-- START OF Selected extract --

This blog provides an informal forum for terrestrial invertebrate watchers to post recent sightings of interesting observations in the southern Vancouver Island region. Please send your sightings by email to Jeremy Tatum (tatumjb352@gmail.com). Be sure to include your name, phone number, the species name (common or scientific) of the invertebrate you saw, location, date, and number of individuals. If you have a photograph you are willing to share, please send it along. Click on the title above for an index of past sightings.The index is updated most days.

2021 September 16

2021 September 16

    Aziza Cooper writes:  On September 14, this moth was on my garage, in Salsbury Way.

 

Coryphista meadii (Lep.: Geometridae)   Aziza Cooper

   Val George writes:  Yesterday, September 15, I checked for moths on the walls around the lights at the nature centre in Goldstream Park.  Results:

2 Neoalcis californiaria, 1 Noctua pronuba, 2 Plemyria georgii

Plemyria georgii (Lep.: Geometridae)   Val George

   Gordon Hart sends a photograph of a bee fly, probably Villa sp. from the Highlands.

Villa sp. (Dip.: Bombyliidae)  Gordon Hart

   Aziza Cooper reports that on September 15 she saw one Pine White at Aylard Farm in East Sooke Park.

   Jeremy Tatum writes:  This morning (September 16) I was looking at the flowers in the garden department of Canadian Tire at Hillside Shopping Mall on Hillside Avenue.  Among all the other plants was a small pot with a decorative cabbage in it, and a Cabbage White was ovipositing on it. I was tempted to buy the plant, but I had someone with me so I moved on.

2021 September 15

2021 September 16

    Aziza Cooper sends a photograph of a moth that was at her garage light on Salsbury Way on September 13.   Jeremy Tatum writes:  I had no idea what it was, so I sent the photograph  to Libby Avis, and, to my surprise she returned with the news that it is a colour variety of Neoalcis californiariaWe haven’t had one quite like this in Invert Alert before, but Libby sees them often at Port Alberni.

-- END OF Selected extract --
-- START OF Records supplied --

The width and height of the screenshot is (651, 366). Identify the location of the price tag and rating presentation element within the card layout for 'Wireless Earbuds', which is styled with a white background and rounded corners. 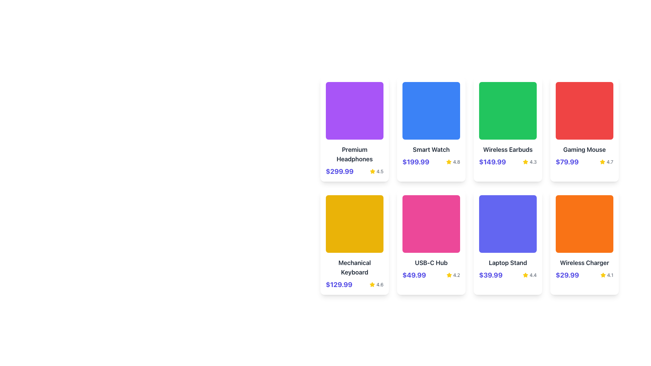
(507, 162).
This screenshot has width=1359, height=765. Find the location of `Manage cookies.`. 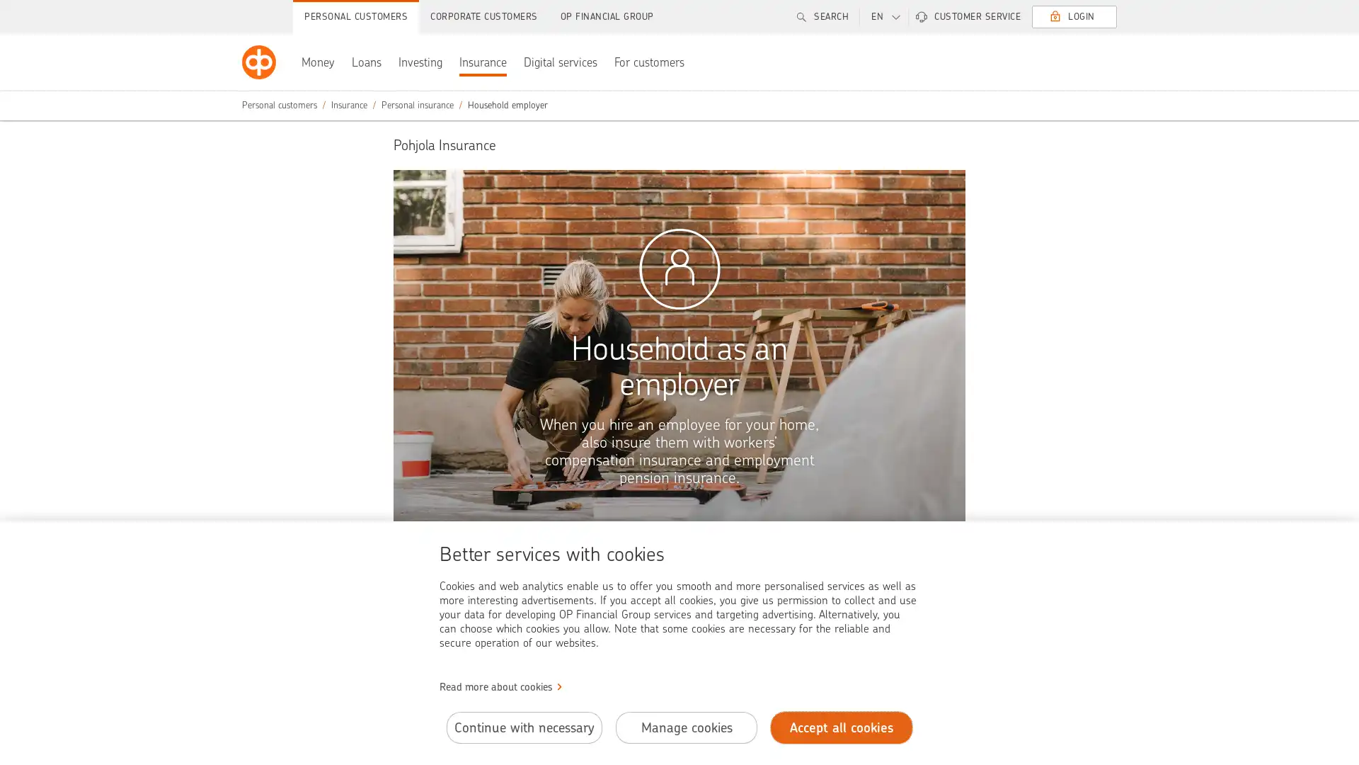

-- END OF Records supplied --
-- START OF Records supplied --

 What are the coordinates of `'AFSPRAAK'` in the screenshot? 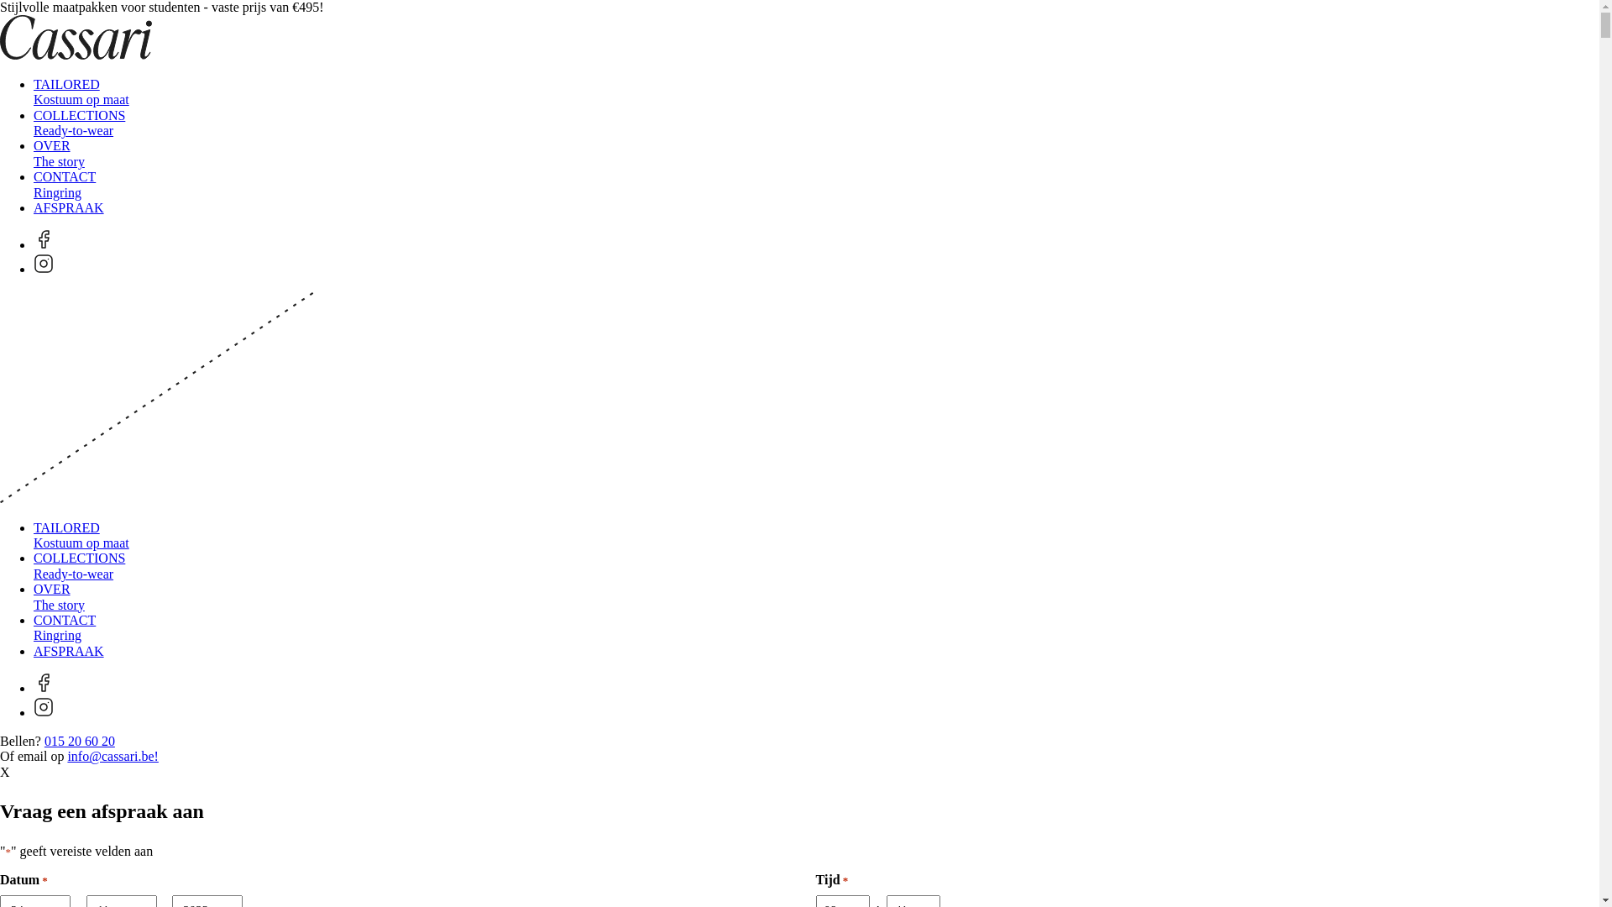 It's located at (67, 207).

-- END OF Records supplied --

Direction:
According to the sightings blog, where did Val George look for moths on September 15?

Output for this task:
On the walls around the lights at the nature centre in Goldstream Park.